### PROBLEM TO SOLVE
Only one stretch of the data below is wanted: the lines starting at the one with "This screenshot has width=143, height=154." and ending at the one with "Task: Click the 'Status evaluare CV' header", both included, given again exactly.

### SUPPLIED ENTRIES

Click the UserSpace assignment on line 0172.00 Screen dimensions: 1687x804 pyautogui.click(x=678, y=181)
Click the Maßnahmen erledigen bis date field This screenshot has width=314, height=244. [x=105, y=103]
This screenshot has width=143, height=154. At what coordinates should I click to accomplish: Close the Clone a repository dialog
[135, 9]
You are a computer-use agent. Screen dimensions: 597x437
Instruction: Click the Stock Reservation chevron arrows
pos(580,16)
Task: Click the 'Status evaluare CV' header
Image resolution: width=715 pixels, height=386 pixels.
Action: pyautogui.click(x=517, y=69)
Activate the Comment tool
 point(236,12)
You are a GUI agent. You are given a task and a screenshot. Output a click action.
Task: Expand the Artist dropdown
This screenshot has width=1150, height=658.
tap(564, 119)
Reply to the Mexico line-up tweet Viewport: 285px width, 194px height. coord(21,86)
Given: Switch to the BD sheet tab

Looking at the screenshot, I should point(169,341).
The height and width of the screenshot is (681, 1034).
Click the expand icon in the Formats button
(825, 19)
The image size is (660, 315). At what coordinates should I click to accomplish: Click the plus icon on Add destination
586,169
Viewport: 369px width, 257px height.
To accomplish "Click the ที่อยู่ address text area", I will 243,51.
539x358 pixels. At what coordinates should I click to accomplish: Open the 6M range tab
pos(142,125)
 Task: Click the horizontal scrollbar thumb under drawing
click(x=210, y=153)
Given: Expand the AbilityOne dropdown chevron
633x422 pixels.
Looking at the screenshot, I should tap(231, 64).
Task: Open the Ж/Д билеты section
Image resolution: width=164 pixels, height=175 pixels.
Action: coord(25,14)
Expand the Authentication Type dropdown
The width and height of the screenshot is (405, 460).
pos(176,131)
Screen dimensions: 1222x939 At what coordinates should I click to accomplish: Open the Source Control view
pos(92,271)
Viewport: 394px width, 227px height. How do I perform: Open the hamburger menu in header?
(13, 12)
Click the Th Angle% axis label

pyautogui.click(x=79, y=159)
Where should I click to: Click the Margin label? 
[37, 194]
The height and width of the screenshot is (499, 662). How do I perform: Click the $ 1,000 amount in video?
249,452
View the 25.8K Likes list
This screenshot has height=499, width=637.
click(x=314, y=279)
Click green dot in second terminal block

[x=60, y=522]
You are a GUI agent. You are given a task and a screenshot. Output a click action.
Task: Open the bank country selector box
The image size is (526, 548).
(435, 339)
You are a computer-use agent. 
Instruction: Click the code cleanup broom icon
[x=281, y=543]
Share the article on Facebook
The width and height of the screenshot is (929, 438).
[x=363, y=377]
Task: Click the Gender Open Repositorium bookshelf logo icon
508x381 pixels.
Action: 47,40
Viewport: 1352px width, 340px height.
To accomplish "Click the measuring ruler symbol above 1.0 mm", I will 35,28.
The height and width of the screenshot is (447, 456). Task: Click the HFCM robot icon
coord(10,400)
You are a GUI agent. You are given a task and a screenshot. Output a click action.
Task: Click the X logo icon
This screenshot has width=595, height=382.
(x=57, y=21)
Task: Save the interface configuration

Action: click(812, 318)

### TASK RESULT
This screenshot has width=143, height=154. At what coordinates should I click to accomplish: Close the Clone a repository dialog
[135, 9]
You are a computer-use agent. Screen dimensions: 597x437
Instruction: Click the Stock Reservation chevron arrows
pos(580,16)
Task: Click the 'Status evaluare CV' header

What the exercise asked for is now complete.